Borderline doesn't develop into schizophrenia since they are two different illnesses with their own symptoms. However, BPD and schizophrenia frequently coexist. They have a bit of overlap in symptoms but also have a lot of differences. It has been observed that 6 to 15% of patients with schizophrenia also meet the criteria for BPD. And according to studies, 38% of Borderlines have comorbid Psychotic disorders.
Individuals with Borderline have psychotic symptoms earlier in life than people that suffer from schizophrenia. Psychotic symptoms in BPD are extremely similar to those found in the schizophrenia spectrum. Especially when it comes to the frequency of psychotic episodes and the types of delusions.
How long does BPD psychosis last?
Psychotic episodes in BPD tend to be less than two weeks. When they show up as longer-lasting, they are prolonged by other comorbid psychotic disorders. And if that is the case, it can take anywhere from 3 weeks to 4 months.
What does BPD psychosis look like
Since people with BPD are afraid of being abandoned, hallucinations and delusions are frequently associated with relationships. For example, suspecting the significant other of cheating, thinking that something has been said, or believing to be dating someone.

Problem details:
Revise the passage on BPD and schizophrenia, starting with "Borderline doesn't develop" and going on through "BPD psychosis last?", and write "often" wherever "frequently" appears.

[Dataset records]
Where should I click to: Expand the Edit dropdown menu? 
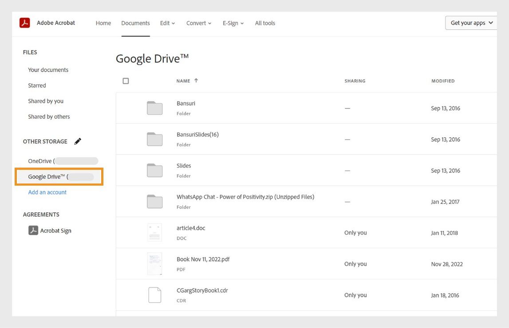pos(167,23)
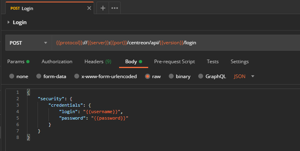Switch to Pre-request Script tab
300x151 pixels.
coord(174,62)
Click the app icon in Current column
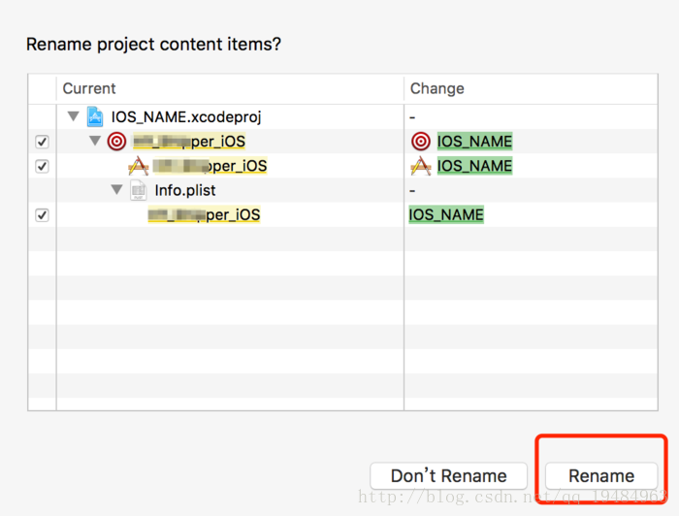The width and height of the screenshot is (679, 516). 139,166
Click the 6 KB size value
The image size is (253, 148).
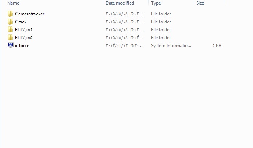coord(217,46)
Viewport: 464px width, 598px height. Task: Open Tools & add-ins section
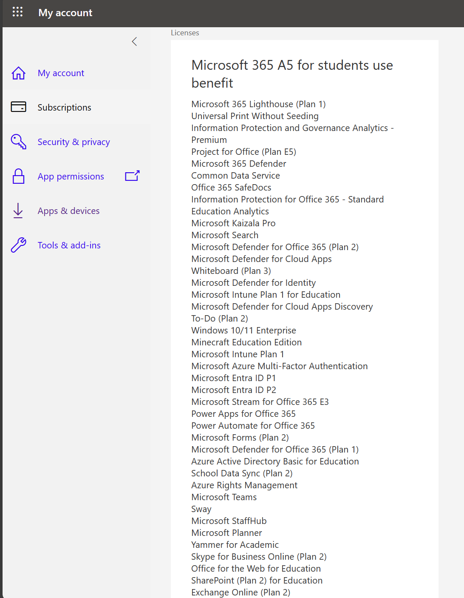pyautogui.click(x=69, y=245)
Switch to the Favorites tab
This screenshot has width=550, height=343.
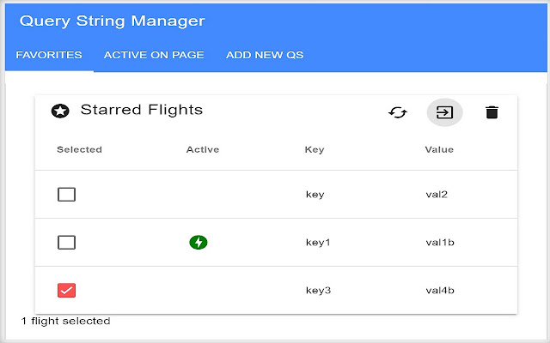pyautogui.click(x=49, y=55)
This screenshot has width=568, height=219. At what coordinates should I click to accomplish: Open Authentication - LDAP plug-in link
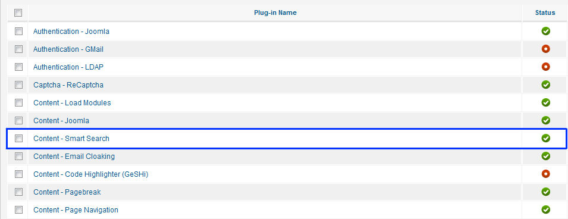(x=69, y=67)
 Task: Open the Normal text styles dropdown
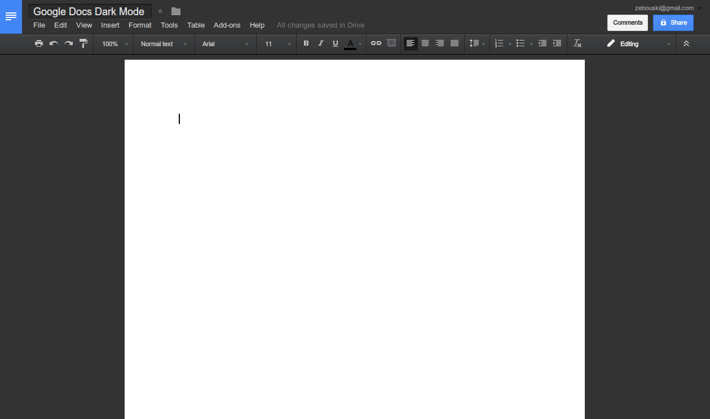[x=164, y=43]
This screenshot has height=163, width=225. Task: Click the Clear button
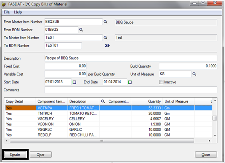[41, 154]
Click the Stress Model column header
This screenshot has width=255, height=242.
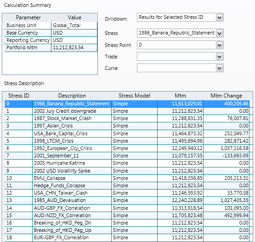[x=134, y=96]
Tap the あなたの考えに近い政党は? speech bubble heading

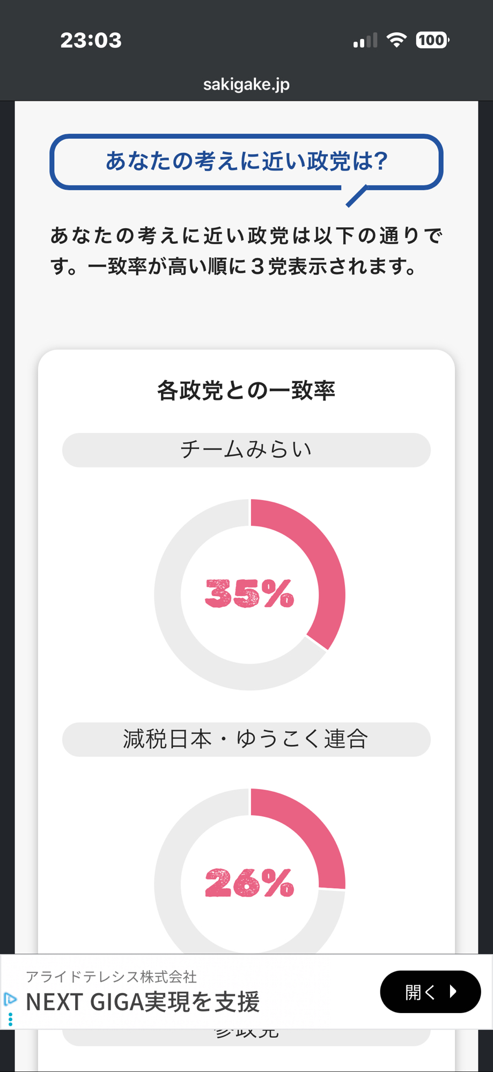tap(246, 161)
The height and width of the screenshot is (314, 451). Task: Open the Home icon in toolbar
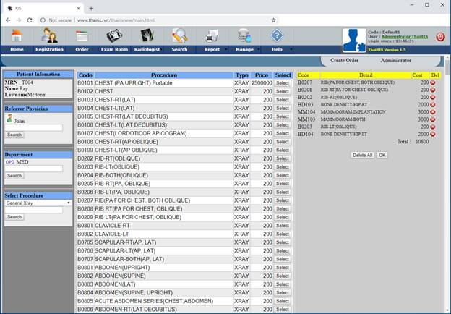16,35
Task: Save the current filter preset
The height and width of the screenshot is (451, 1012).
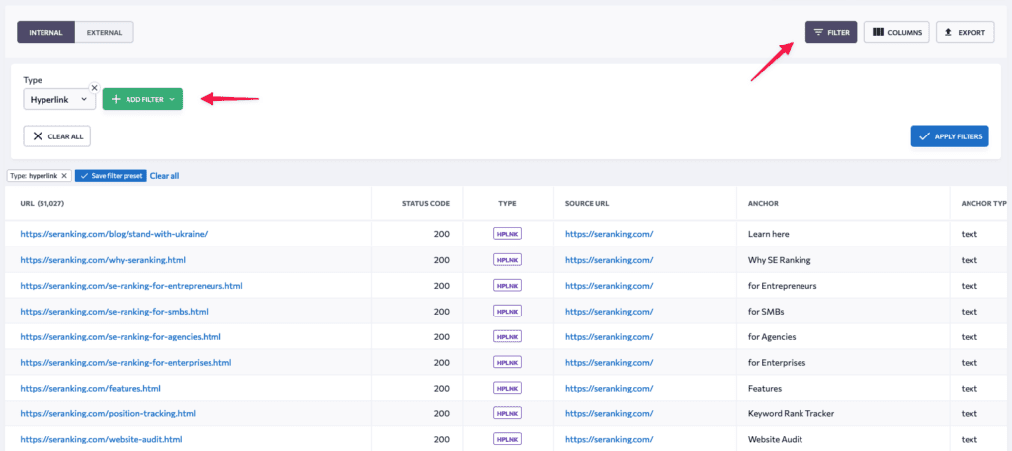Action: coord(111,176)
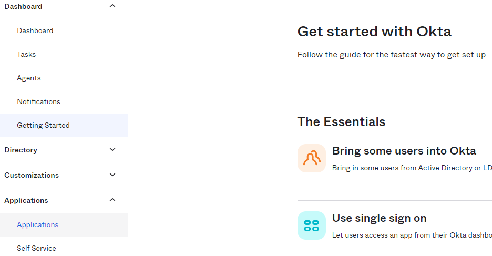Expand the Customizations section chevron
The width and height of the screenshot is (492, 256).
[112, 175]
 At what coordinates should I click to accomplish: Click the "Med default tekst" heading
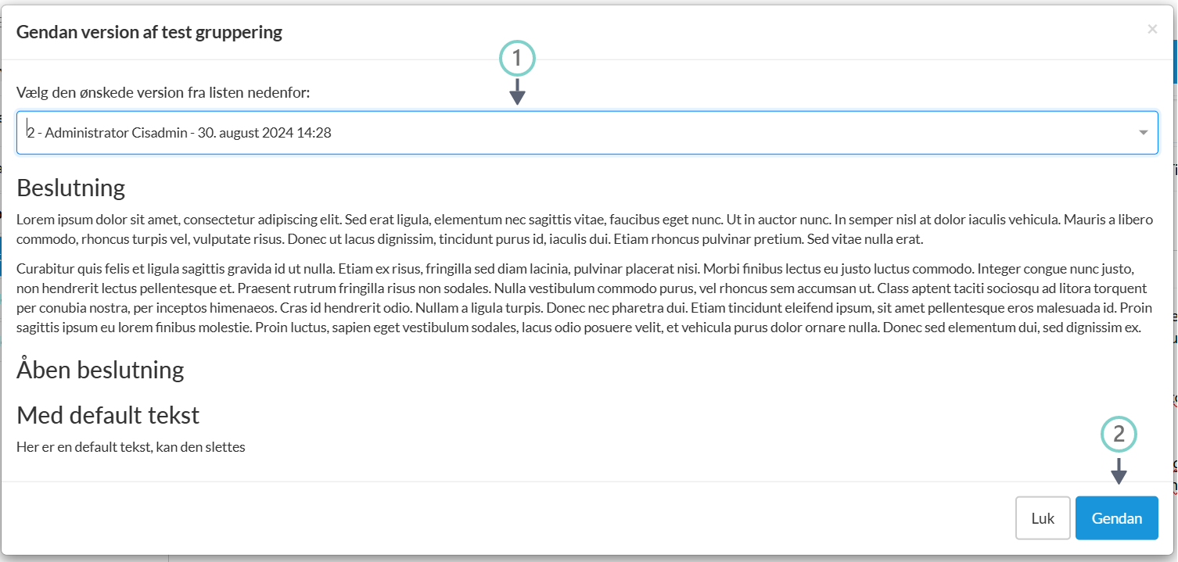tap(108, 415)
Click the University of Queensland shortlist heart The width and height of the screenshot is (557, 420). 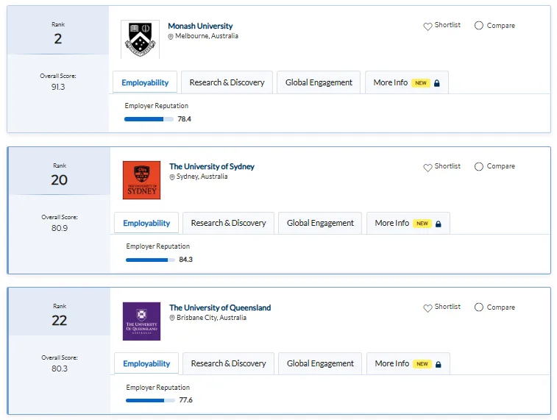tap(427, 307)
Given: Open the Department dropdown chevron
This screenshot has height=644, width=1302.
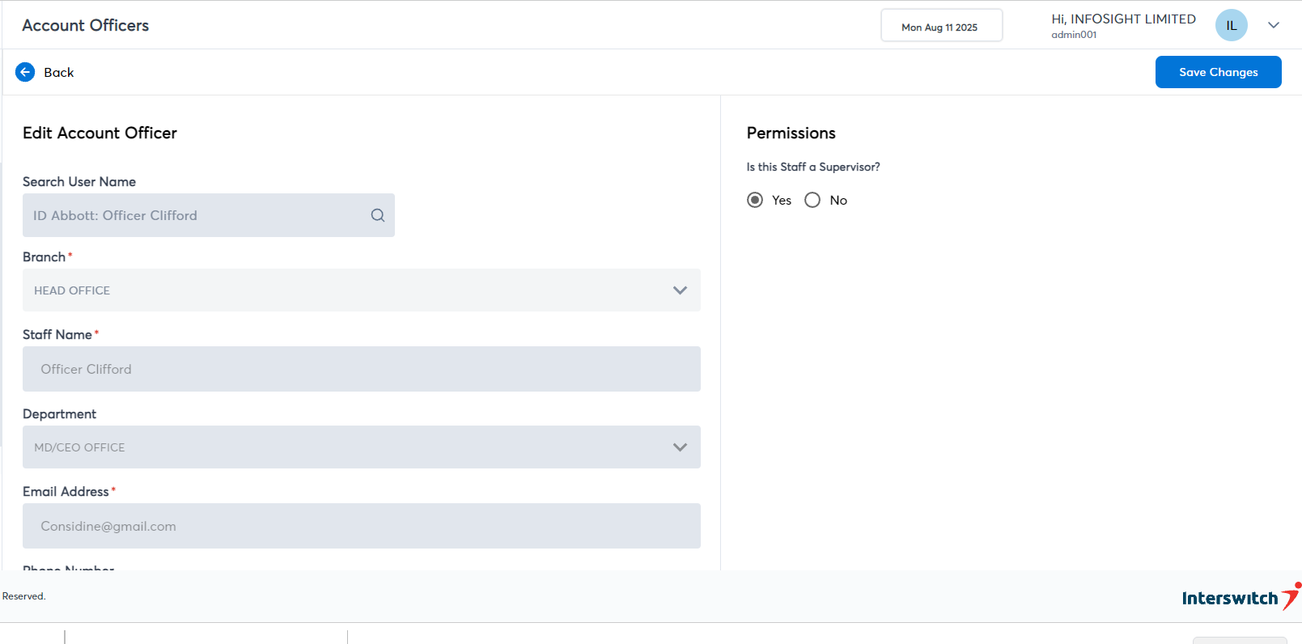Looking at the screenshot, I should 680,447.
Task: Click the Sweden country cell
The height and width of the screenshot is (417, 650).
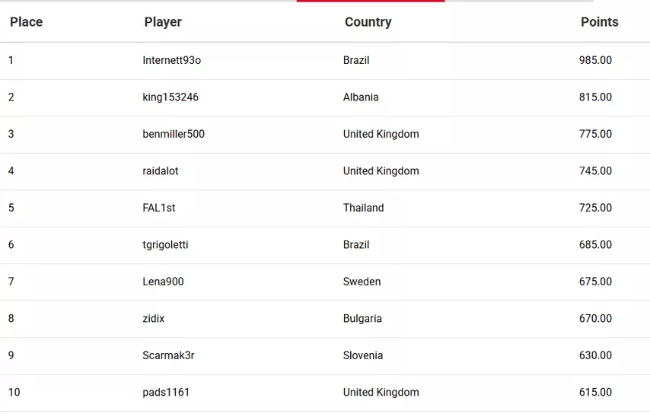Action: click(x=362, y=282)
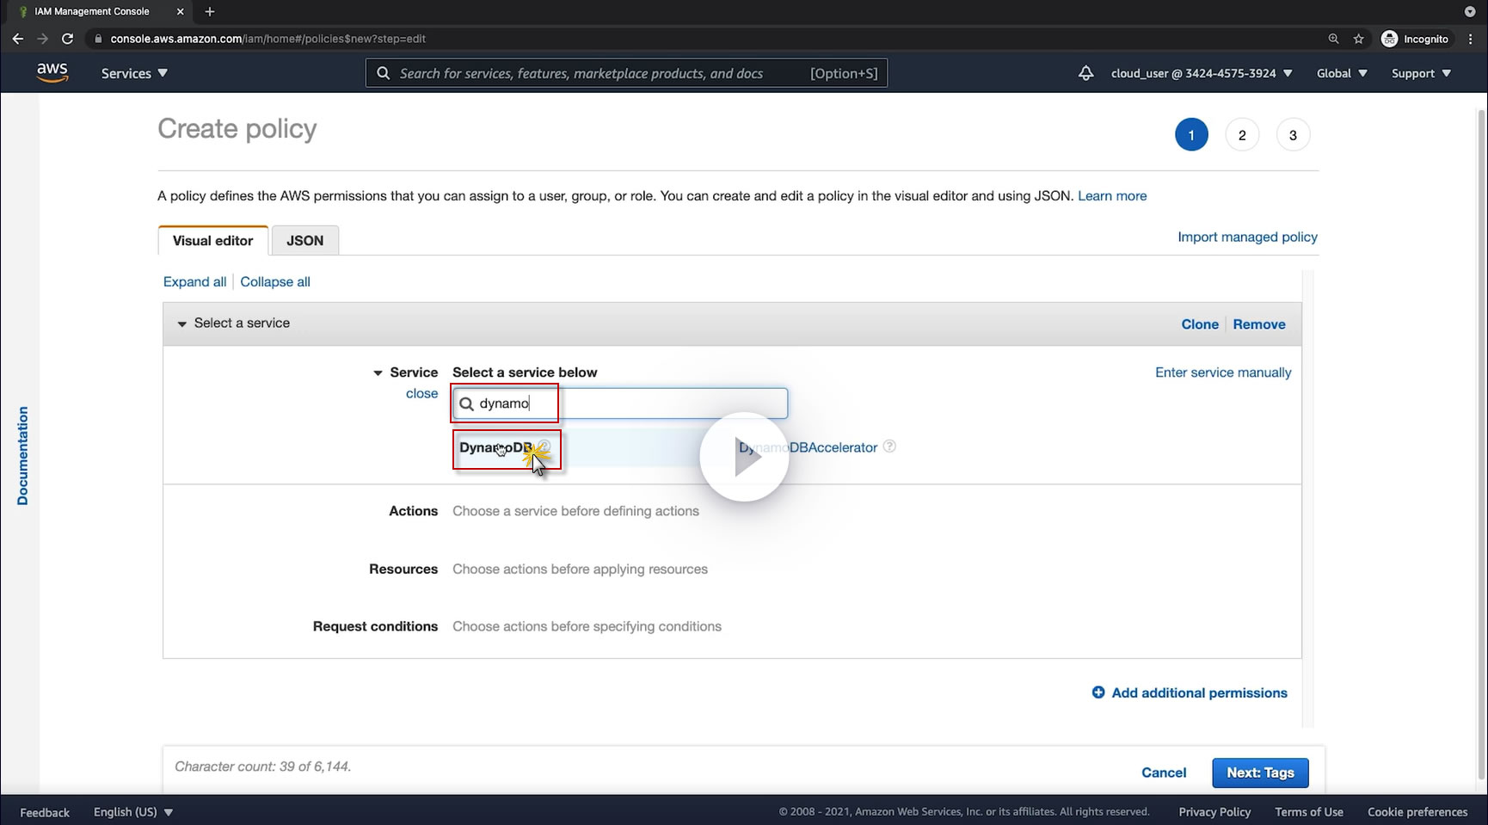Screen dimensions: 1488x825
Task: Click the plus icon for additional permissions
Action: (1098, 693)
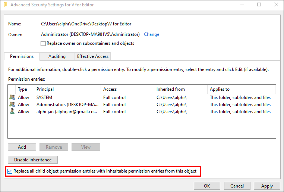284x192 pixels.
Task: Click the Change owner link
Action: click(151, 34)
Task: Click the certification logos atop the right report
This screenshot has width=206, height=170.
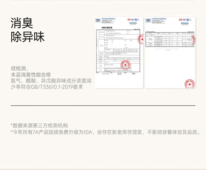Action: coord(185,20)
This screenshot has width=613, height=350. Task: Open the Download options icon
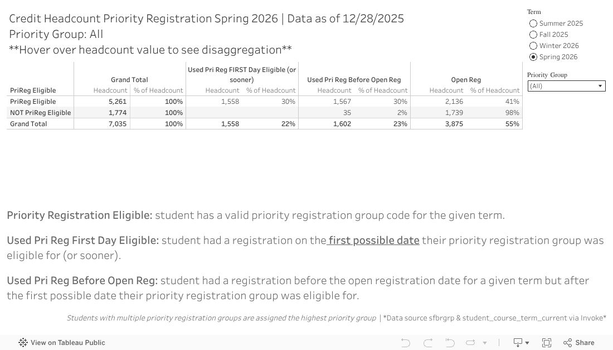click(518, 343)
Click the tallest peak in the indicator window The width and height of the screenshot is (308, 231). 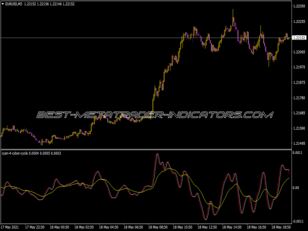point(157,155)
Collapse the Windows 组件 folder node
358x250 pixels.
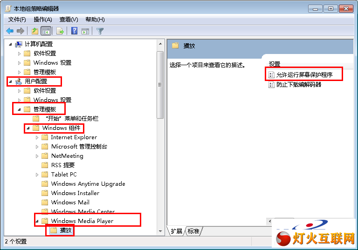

Output for this exercise:
Borderline doesn't develop into schizophrenia since they are two different illnesses with their own symptoms. However, BPD and schizophrenia often coexist. They have a bit of overlap in symptoms but also have a lot of differences. It has been observed that 6 to 15% of patients with schizophrenia also meet the criteria for BPD. And according to studies, 38% of Borderlines have comorbid Psychotic disorders.
Individuals with Borderline have psychotic symptoms earlier in life than people that suffer from schizophrenia. Psychotic symptoms in BPD are extremely similar to those found in the schizophrenia spectrum. Especially when it comes to the frequency of psychotic episodes and the types of delusions.
How long does BPD psychosis last?